On August 15, 1945, the Empire of Japan surrendered unconditionally to the Allies, World War Two came to an end, and all of the Japanese forces laid down their weapons. Well . . . almost all of them . . .

Lt Hiroo Onada in 1944
At the time of the surrender in 1945, there were still some three million Japanese soldiers stationed overseas, most of them in China, but other units were scattered over a large number of islands in the Pacific. Nearly all of them surrendered as ordered (or committed suicide to avoid the dishonor of surrender). But a few did not--either because they refused to believe that Japan had actually surrendered, or because they had become isolated and cut off from communications and never heard of the surrender order. On islands that had been invaded and occupied by US troops, including the Philippines, Peleliu, Iwo Jima, Guam, and Saipan, at least a dozen isolated Japanese soldiers were still being found hiding out in the mountains until 1949, never having heard that the war was over. Two more Japanese troops surrendered on Guam in 1960.
In three especially well-known cases, however, Japanese soldiers were still fighting the war over a quarter-century after it had ended.
Sergeant Shoichi Yokoi
In 1941, Shoichi Yokoi, a tailor's apprentice in the town of Saori, near Nagoya, was conscripted into the Japanese Imperial Army and posted to Japanese-occupied Manchukuo. In February 1943, he was sent to the 38th Infantry Regiment on Guam.
In July 1944, American forces invaded Guam. Yokoi's unit attacked the Americans in a night raid, but were crushed. Some members of the unit managed to get to the west shore of Showa Bay and rejoin the main Japanese force, but Yokoi and ten others slipped into the Fena Mountain area and hid out. By the end of August the Americans declared the island secured, and five airfields were constructed to launch B-29 firebombing raids against Japan. But during that time, some 7,000 Japanese troops were unaccounted for--they had taken to the hills in small groups.
═══
TASK TO CARRY OUT:
Name every island or island group that the text above about Japanese soldiers who kept fighting after 1945 lists as invaded and occupied by US troops.

DATA BLOCK:
═══
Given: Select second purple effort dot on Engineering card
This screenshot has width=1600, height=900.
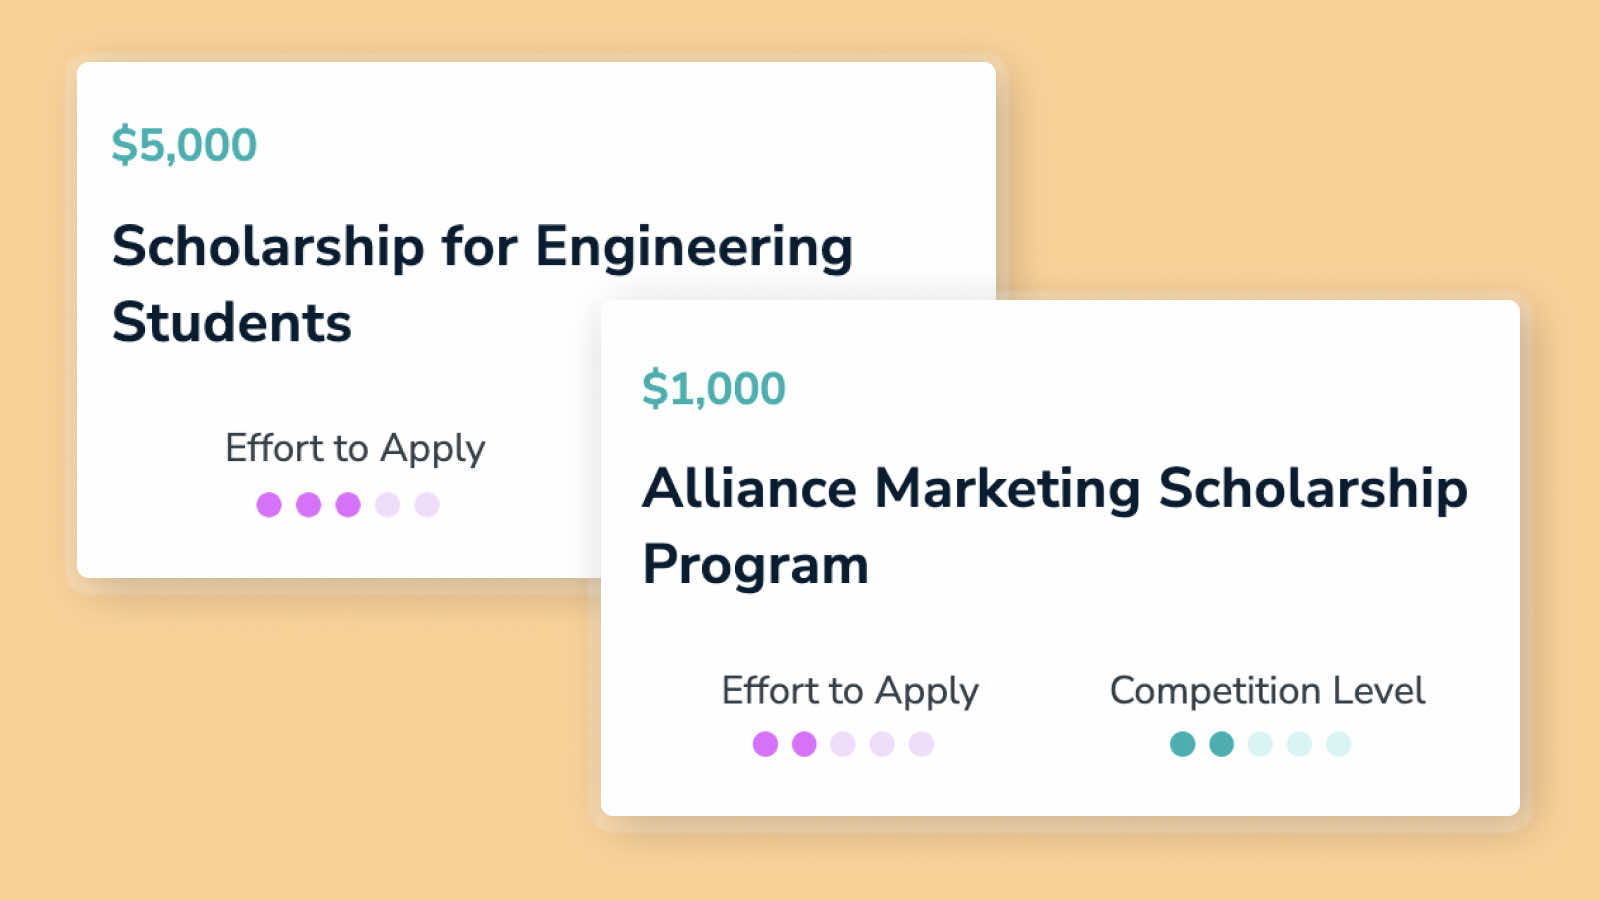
═══
FULL OUTPUT:
The Philippines, Peleliu, Iwo Jima, Guam, and Saipan.